A large part of a data analyst’s job involves cleaning, preparing, and transforming raw data into a format that can be easily analyzed. This process requires a deep understanding of the data, its sources, and its limitations, as well as the ability to identify and address any inconsistencies or inaccuracies. ChatGPT, on the other hand, is not designed to handle this crucial aspect of data analysis. It is, therefore, necessary to have data analysts in place to ensure that the data being used is accurate, relevant, and reliable.

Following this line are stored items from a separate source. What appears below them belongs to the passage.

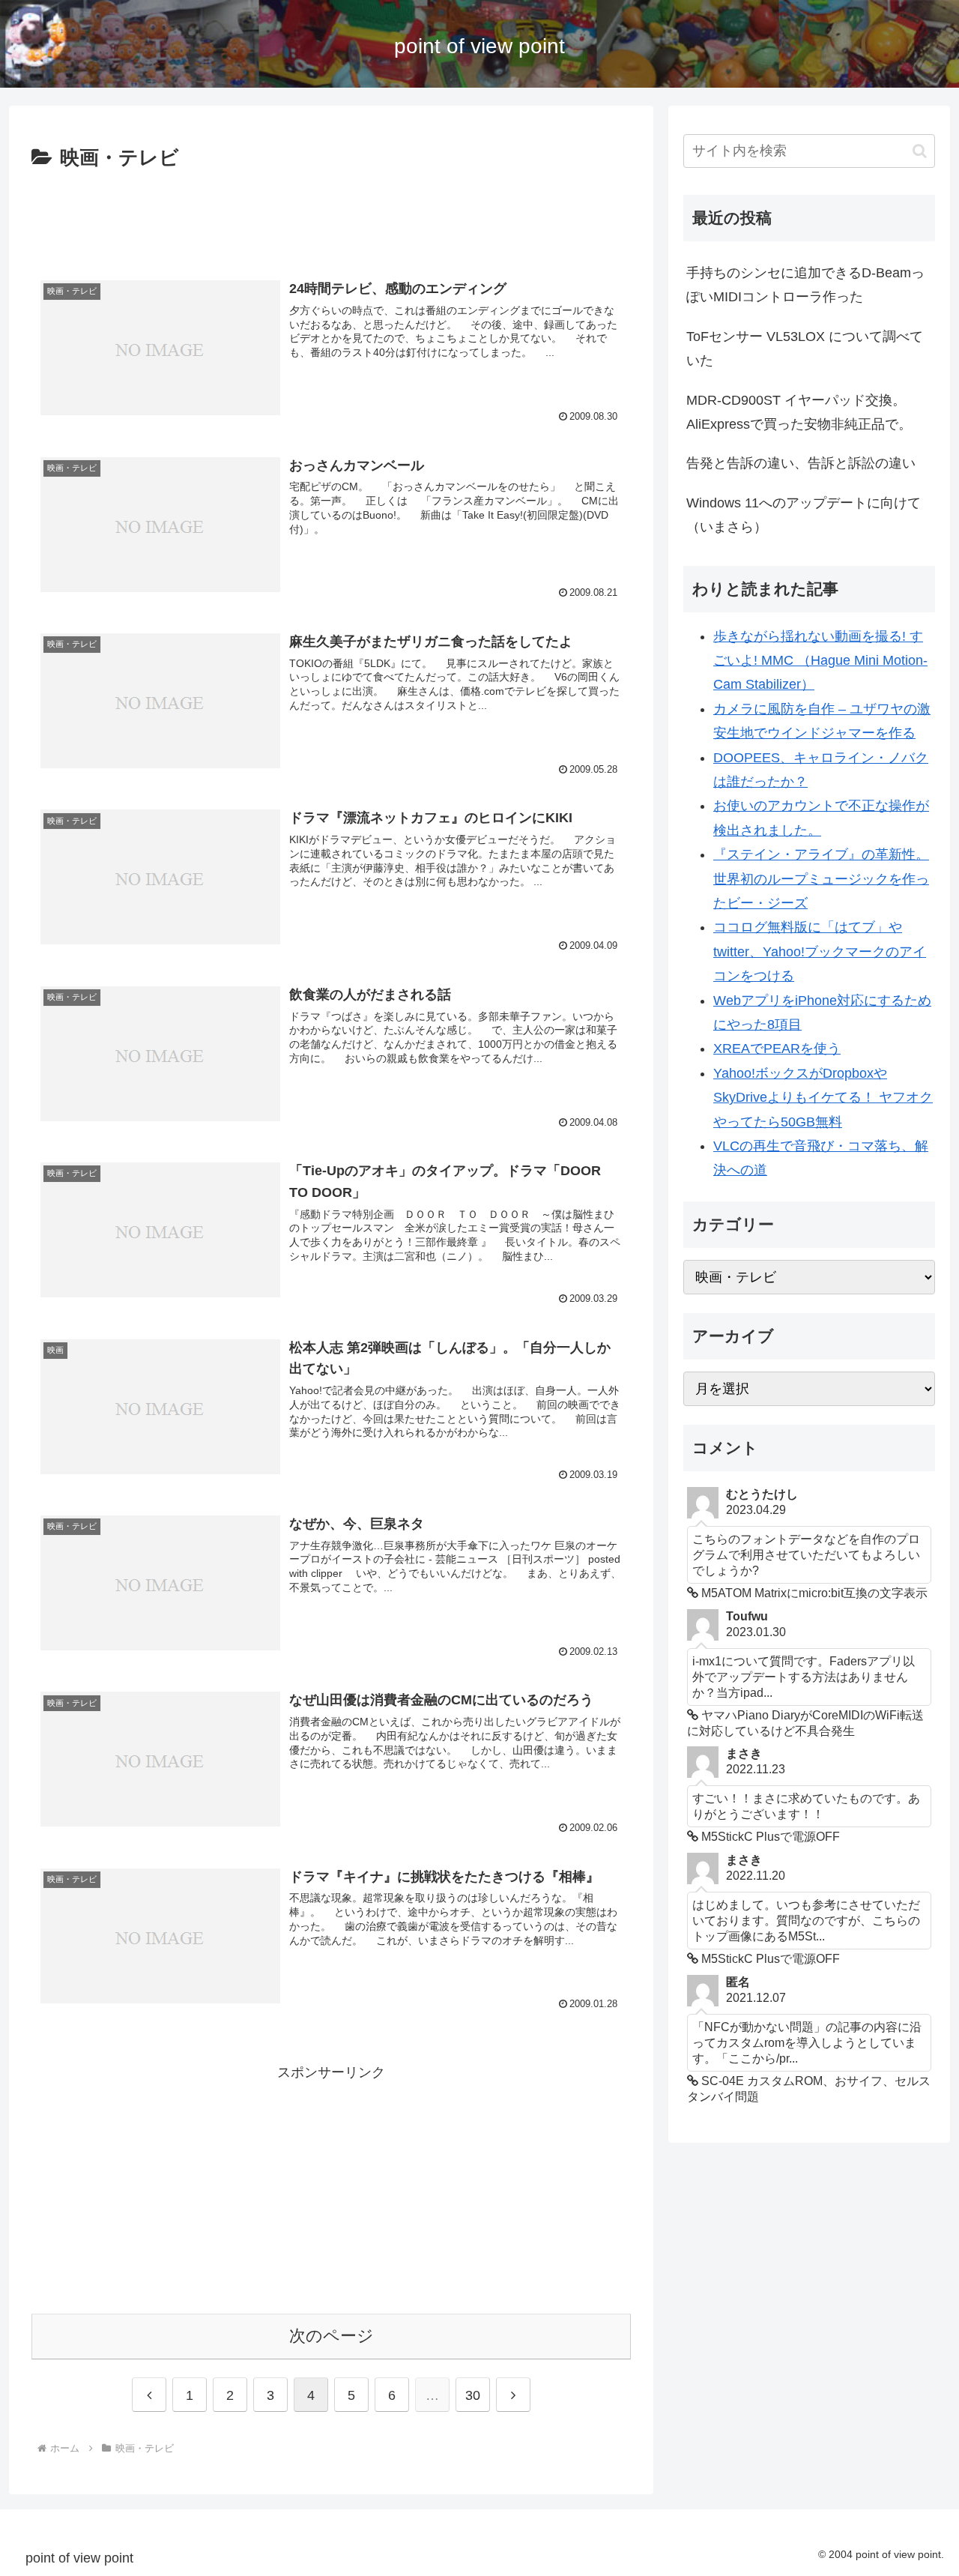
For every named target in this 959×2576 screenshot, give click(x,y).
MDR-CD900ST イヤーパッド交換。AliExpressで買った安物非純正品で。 (799, 412)
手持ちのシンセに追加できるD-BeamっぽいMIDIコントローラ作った (805, 284)
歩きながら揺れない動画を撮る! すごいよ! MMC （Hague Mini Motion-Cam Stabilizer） (820, 661)
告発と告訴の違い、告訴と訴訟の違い (801, 463)
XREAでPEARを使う (777, 1048)
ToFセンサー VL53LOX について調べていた (804, 348)
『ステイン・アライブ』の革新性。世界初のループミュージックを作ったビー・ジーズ (821, 879)
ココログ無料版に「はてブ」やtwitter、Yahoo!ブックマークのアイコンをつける (819, 951)
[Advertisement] (331, 216)
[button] (920, 151)
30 (472, 2395)
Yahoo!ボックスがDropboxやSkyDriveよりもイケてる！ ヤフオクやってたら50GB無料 (823, 1097)
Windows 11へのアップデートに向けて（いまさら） (803, 514)
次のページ (331, 2335)
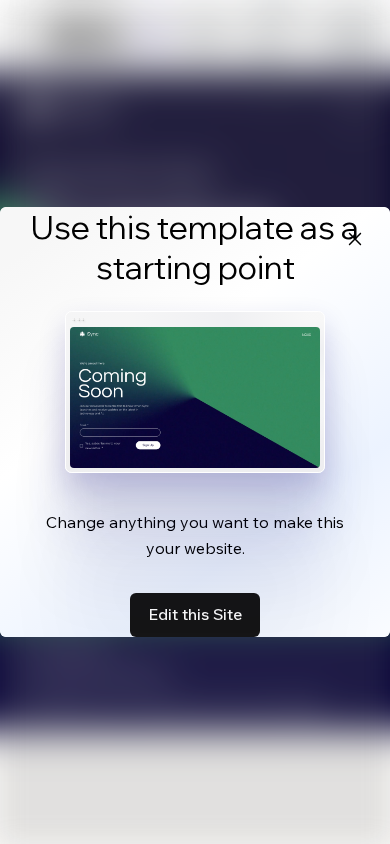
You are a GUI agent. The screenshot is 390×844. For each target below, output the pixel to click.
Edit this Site (195, 614)
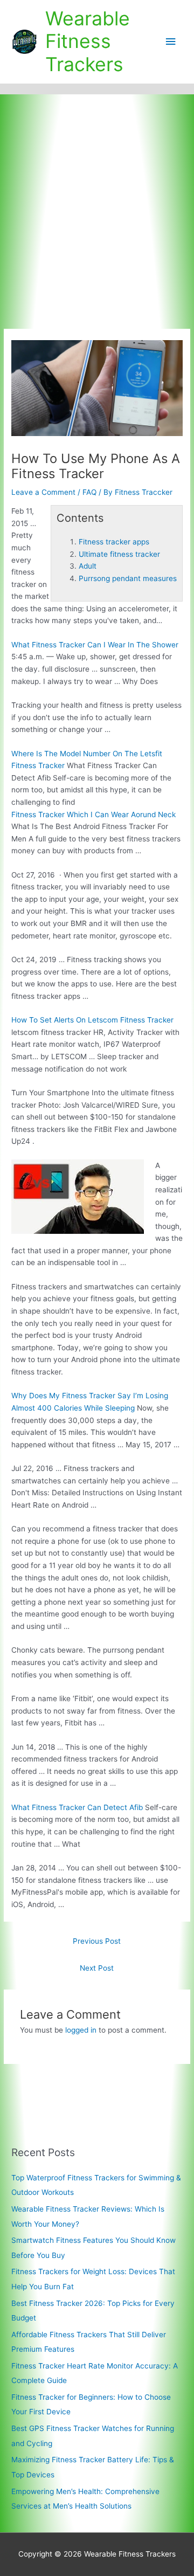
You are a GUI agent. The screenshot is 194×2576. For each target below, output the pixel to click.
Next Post (97, 1968)
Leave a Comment (43, 492)
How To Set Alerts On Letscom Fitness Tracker (92, 1020)
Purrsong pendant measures (128, 578)
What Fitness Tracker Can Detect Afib (77, 1807)
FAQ (89, 492)
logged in (80, 2030)
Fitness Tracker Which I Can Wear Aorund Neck (93, 814)
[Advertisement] (97, 197)
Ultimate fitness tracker (119, 554)
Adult (87, 566)
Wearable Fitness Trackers (87, 41)
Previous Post (97, 1941)
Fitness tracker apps (114, 541)
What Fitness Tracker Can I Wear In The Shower (94, 644)
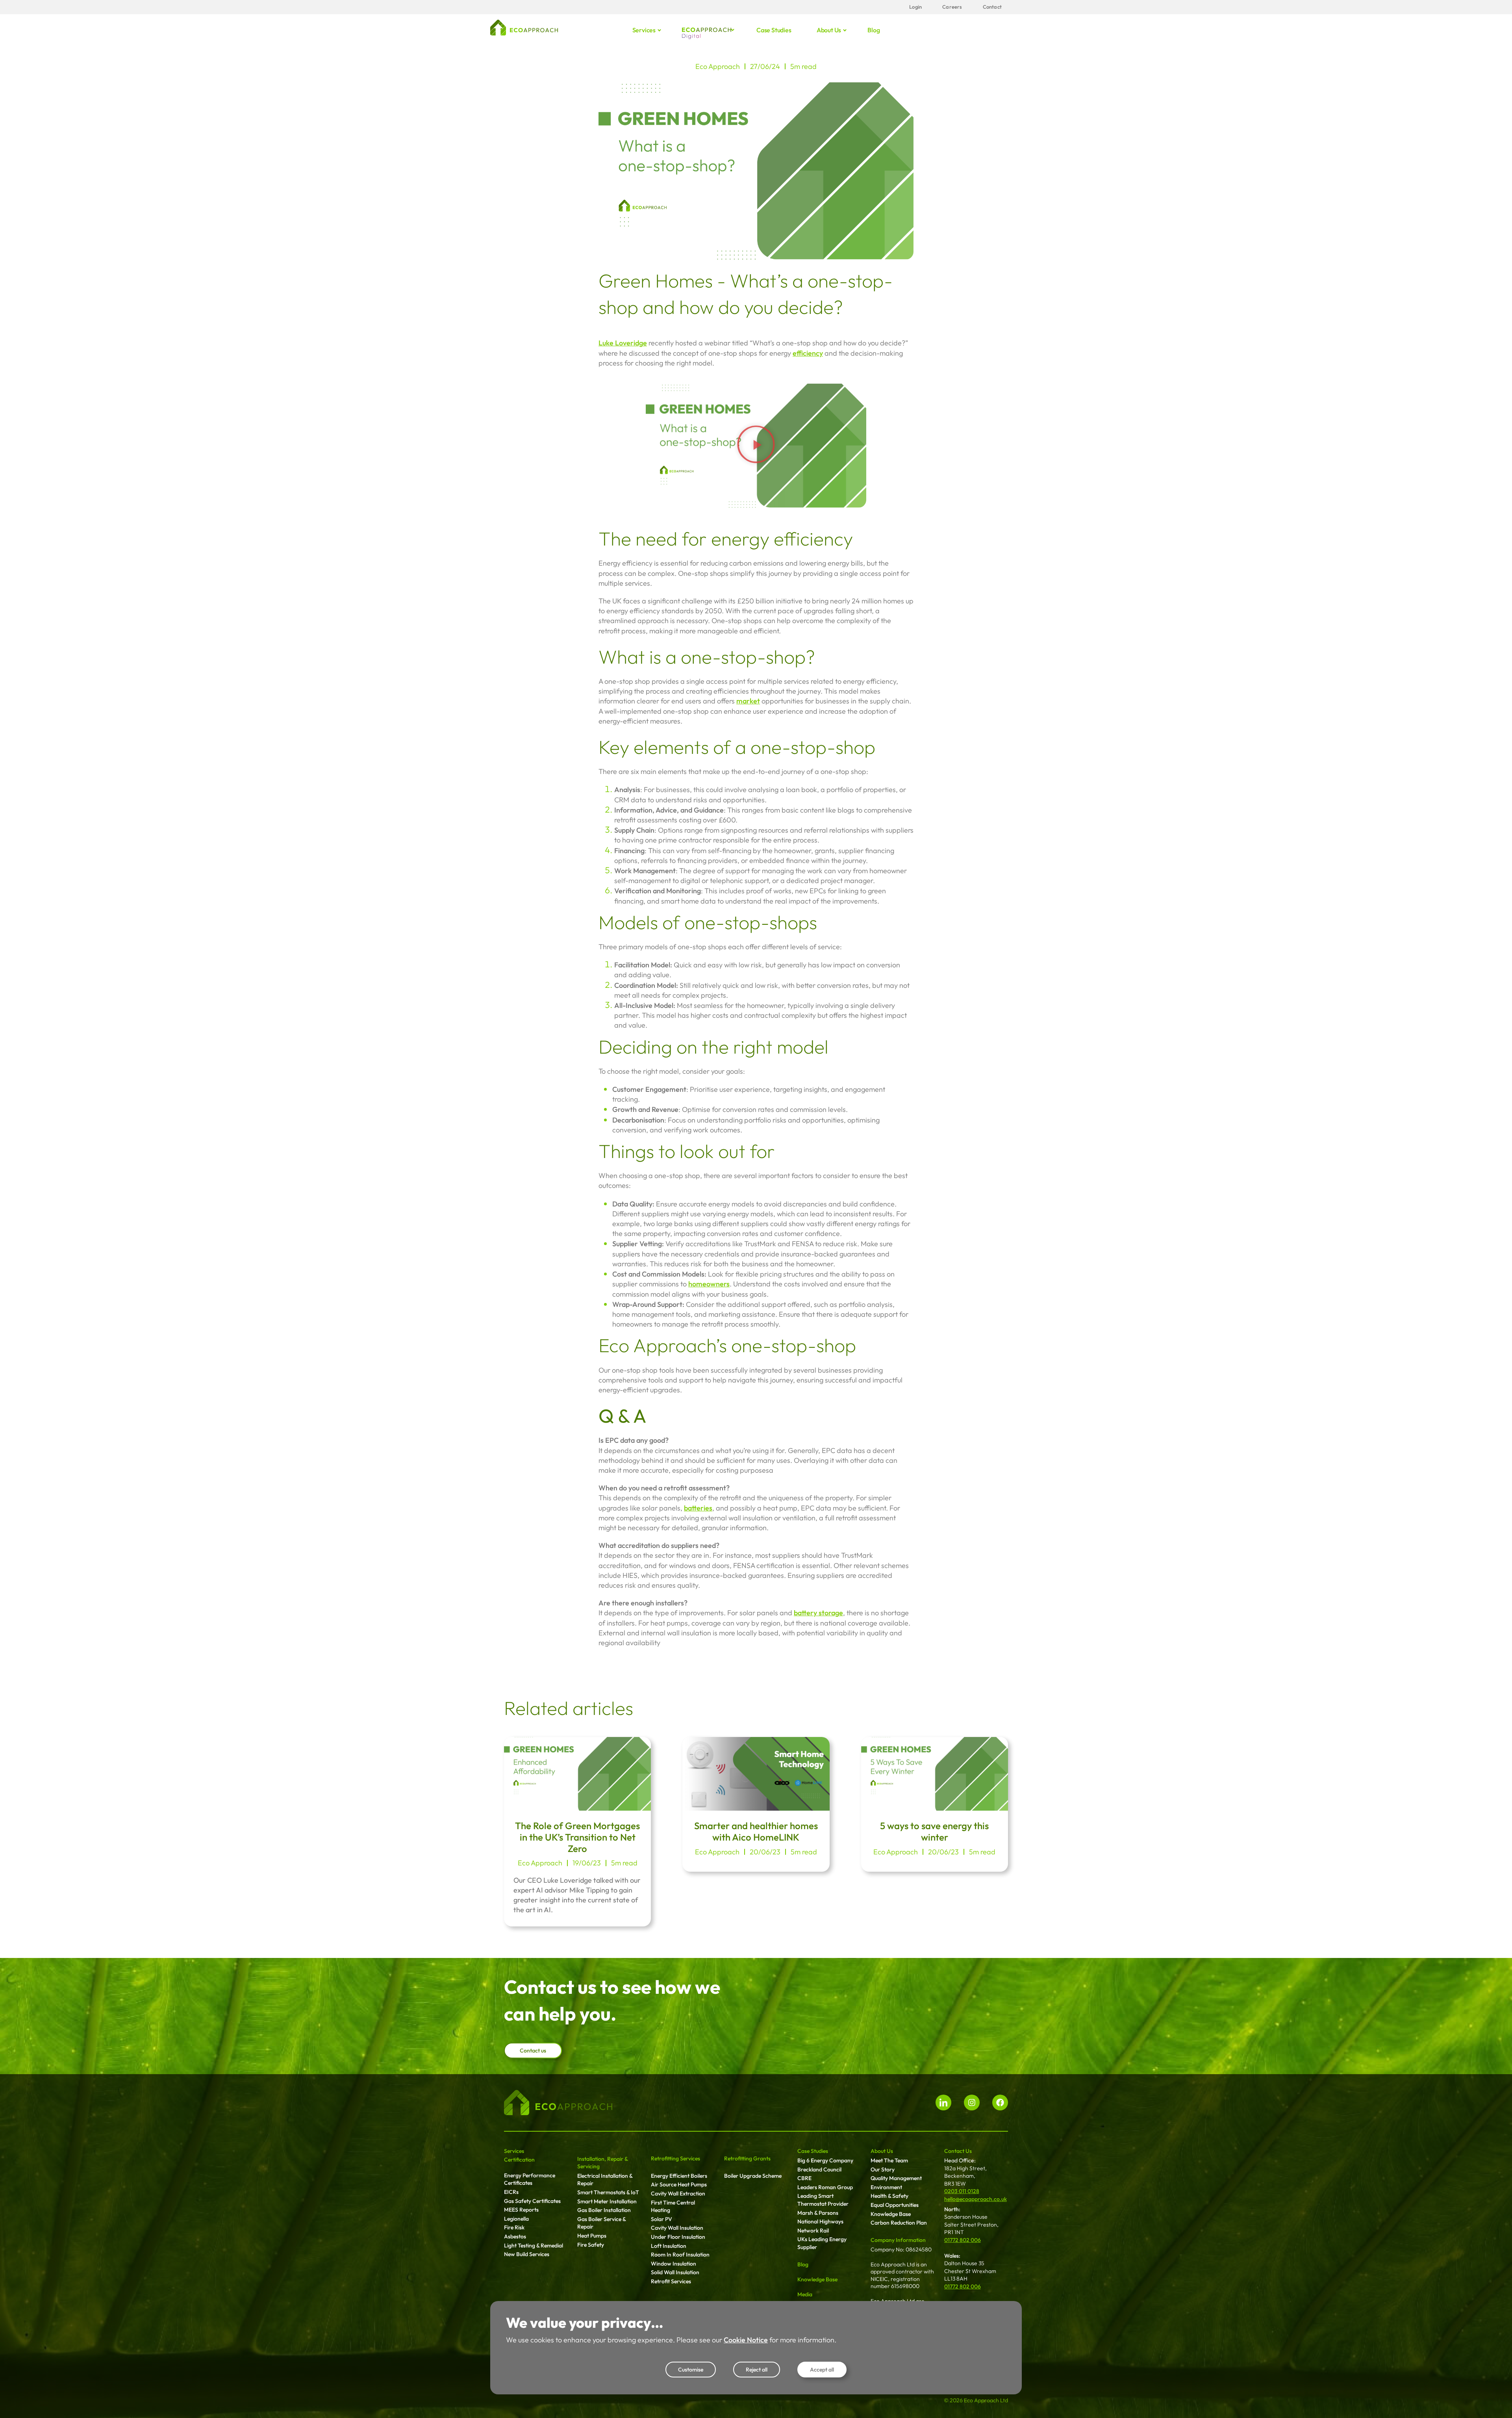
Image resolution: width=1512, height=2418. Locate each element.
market (748, 700)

  1. Ethical Considerations

Data analysts are trained to consider the ethical implications of their work, ensuring that data is collected, analyzed, and presented in a responsible and unbiased manner. This ethical awareness is particularly important given the increasing concerns surrounding data privacy and the potential for misuse of information. ChatGPT, while an impressive tool, is not equipped to navigate these complex ethical issues and cannot replace the thoughtful, human-driven approach that data analysts bring to their work.

Conclusion

Although ChatGPT has undoubtedly revolutionized the way we interact with and process data, it is essential to recognize that it cannot replace the need for data analysts in the future. Data analysts offer a unique blend of human insight, domain-specific expertise, and ethical awareness that simply cannot be replicated by an AI language model. By working together, ChatGPT and data analysts can complement each other’s strengths and drive more efficient and effective data-driven decision-making processes.

This blogpost was created with help from ChatGPT Pro.